3.1 Before we finalise your new record in the Gender Recognition Register, please tell us whether the details shown in the enclosed draft are accurate.

No! They aren’t inaccurate, not any more! (PS, can you make that 1966, not 1956? I feel 10 years younger)

I read it several times, taking it all in slowly. The real thing won’t be the same paper size as my old one. It won’t have the same signature ink. It won’t be almost 58 years old. No patina of age, unlike me. But if anyone asks for my birth certificate again, it won’t be any worse than someone who lost theirs and got a replacement. £9.25 for the piece of paper. Between £15,000 and £20,000 (to me) for the consequences of all the changes. The outcome: priceless.

Roll on a few days, and two letters are on my mat. One is HMRC saying that they received my ‘change of details’, and that my past records will be locked away, requiring special permission to access them. The other is my new birth certificate: ‘Certified to be a true copy of an entry … in the Register of Births’.

There is nothing else to do or say.

It’s like I can die in peace now I have a birth certificate. (It’s OK, not just yet!) But maybe you know what I feel. Settling, resolving, putting right, and they all lived happily ever after.

Will I keep the old one? Maybe. I haven’t the emotional need to set fire to it or shred it. Cremate it, ashes in a pot? Now there’s a thought …

Some things never go away

And yet.

Shadows remain. Not the old black dog, but things I can’t re-certify, memories and mental patterns that will take a long time to fade. Understanding that I may never be truly, intimately loved again in this life. Buttons that can still be pressed.

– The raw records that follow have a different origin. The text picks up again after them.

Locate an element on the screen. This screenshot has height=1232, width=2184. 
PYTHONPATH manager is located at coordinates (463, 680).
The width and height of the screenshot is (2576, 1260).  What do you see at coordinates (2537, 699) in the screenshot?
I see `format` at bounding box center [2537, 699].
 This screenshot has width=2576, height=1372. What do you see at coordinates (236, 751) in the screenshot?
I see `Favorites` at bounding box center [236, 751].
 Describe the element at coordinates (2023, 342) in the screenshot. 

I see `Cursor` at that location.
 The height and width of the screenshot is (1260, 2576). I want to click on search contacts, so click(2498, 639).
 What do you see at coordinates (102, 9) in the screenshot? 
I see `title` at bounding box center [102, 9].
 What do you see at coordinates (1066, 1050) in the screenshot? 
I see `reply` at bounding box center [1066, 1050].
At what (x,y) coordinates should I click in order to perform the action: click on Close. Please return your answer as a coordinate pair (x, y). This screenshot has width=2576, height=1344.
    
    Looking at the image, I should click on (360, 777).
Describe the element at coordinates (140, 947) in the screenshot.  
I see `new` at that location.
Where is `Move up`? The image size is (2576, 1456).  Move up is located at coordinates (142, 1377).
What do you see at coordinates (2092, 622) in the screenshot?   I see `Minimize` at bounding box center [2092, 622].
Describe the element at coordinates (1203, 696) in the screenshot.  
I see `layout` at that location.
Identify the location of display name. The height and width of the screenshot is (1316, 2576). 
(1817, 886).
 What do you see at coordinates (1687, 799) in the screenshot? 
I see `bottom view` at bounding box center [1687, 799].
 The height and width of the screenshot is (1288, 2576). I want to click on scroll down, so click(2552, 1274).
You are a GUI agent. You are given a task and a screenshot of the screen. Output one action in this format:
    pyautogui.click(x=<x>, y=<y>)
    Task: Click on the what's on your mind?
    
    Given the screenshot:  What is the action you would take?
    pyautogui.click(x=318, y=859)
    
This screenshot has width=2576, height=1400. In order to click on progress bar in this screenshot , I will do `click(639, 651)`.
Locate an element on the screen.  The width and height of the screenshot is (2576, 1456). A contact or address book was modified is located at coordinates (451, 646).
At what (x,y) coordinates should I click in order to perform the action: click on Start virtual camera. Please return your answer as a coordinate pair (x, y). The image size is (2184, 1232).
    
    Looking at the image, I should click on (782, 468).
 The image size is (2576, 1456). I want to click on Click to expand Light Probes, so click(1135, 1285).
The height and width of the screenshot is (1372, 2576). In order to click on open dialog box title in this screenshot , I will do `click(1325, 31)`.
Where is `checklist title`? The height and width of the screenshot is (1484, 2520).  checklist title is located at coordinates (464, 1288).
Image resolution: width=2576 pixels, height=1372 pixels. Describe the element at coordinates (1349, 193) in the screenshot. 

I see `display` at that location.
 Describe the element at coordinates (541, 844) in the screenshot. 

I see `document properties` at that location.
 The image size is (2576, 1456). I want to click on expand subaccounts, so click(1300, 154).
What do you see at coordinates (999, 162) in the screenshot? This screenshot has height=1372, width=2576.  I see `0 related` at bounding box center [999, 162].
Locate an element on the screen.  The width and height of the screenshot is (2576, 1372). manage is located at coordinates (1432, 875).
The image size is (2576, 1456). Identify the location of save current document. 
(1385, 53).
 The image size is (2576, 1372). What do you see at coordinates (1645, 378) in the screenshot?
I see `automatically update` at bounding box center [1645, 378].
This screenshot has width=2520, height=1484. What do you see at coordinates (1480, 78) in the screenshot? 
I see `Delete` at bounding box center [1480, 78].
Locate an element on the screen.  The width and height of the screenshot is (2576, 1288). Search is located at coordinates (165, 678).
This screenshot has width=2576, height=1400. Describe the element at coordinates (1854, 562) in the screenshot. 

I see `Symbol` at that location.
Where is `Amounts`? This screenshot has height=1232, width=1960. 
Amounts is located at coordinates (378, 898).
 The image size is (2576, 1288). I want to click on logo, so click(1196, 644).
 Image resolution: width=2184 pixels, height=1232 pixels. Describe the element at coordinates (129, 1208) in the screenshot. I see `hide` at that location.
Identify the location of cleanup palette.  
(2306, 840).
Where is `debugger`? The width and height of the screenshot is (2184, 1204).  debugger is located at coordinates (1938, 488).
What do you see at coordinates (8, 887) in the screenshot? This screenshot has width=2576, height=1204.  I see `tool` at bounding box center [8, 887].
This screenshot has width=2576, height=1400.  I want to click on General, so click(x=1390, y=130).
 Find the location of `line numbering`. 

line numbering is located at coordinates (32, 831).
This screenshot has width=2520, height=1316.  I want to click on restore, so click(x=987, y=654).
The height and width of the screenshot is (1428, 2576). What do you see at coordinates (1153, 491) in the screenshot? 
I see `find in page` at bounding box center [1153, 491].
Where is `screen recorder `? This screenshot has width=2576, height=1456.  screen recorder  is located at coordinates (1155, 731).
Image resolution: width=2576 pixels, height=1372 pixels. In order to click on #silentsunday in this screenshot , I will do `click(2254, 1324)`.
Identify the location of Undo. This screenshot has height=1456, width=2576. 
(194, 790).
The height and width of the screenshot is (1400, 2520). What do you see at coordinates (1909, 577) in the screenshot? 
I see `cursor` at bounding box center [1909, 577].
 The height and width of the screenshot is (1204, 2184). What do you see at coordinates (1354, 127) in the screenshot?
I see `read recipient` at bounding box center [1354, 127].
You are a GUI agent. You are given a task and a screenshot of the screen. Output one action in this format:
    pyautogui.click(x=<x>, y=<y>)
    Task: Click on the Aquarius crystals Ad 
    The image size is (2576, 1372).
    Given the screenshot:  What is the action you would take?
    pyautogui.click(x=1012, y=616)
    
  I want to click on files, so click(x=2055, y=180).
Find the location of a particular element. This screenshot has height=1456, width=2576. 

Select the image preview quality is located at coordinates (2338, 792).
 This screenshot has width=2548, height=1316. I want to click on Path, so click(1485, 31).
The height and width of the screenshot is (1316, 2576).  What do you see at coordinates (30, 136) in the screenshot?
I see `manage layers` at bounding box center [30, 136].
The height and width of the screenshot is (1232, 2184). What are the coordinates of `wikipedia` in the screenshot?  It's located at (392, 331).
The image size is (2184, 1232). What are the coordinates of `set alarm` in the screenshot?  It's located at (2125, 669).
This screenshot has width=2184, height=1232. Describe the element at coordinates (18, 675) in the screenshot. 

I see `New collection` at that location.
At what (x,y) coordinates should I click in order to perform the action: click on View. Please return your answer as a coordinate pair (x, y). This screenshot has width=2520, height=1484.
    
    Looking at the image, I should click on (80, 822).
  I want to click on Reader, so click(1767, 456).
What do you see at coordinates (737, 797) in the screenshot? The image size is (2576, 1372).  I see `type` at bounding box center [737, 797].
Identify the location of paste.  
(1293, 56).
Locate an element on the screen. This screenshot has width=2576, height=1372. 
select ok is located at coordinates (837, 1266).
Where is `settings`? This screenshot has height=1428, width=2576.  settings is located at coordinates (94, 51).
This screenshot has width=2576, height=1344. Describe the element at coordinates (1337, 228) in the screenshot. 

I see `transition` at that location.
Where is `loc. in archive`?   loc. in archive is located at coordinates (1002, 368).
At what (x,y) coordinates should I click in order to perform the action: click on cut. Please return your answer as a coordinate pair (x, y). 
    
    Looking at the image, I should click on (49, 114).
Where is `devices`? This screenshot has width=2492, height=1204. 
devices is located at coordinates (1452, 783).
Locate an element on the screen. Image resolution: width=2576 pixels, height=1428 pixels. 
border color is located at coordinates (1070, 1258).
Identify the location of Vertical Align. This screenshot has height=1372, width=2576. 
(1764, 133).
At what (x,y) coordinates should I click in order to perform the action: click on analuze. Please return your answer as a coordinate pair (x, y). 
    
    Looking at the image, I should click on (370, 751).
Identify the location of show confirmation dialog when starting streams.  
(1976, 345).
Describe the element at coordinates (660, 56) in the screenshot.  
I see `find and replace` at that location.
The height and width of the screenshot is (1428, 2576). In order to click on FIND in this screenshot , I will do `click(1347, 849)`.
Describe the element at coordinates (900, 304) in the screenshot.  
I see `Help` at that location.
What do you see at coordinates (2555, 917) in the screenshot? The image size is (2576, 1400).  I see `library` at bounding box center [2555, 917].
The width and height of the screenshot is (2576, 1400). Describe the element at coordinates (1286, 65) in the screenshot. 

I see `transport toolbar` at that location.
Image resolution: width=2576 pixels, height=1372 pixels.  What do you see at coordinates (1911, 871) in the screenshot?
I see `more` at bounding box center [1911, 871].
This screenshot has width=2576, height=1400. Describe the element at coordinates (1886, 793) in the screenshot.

Some are good: I am glad that I am more sensitive to unequal attitudes towards women, and that I know from the inside how men feel a primacy by default, and can challenge both. But some are bad: in my dance class last night we were asked to crawl, and in particular ways, as a way of ‘grounding’. To me, I was being thrust into a being and doing something I am not, an en-childing, under an authority, into obeying, to conform, and it dragged me down unconsciously so far that it detached me from myself for almost the rest of the evening. It left me vulnerable to a piece of music that spoke of losing love, and then under a barrage of rigid drum-tracks that went on and on like rail-tracks, and I could not dance. These are the unexpected shadows that I cannot always dance with lightly.

Transition in so many ways is not a physical thing so much as a mental and spiritual one. Gender dysphoria isn’t a psychological thing or a mental disorder, but along the way it causes all manner of mental struggles, and leaves lasting scars. Scars are evidence of healing, but also of hurts, and I cannot say that I have escaped a lot of hurts. At this point, leaving behind all the tasks of becoming recognised, I can honestly say I am glad to be out of the fray, if not out of all the shadows.

Maybe I am less prepared to compromise in life, including at work – maybe I need to demonstrate my worth, not by where I am, but by where I can go. There may be shadows, but I am empowered to stand, run, dance, not crawl.

And perhaps I should try that tea-bag thing on the new birth-certificate and see if I can add a bit of patina. £9.25. Priceless.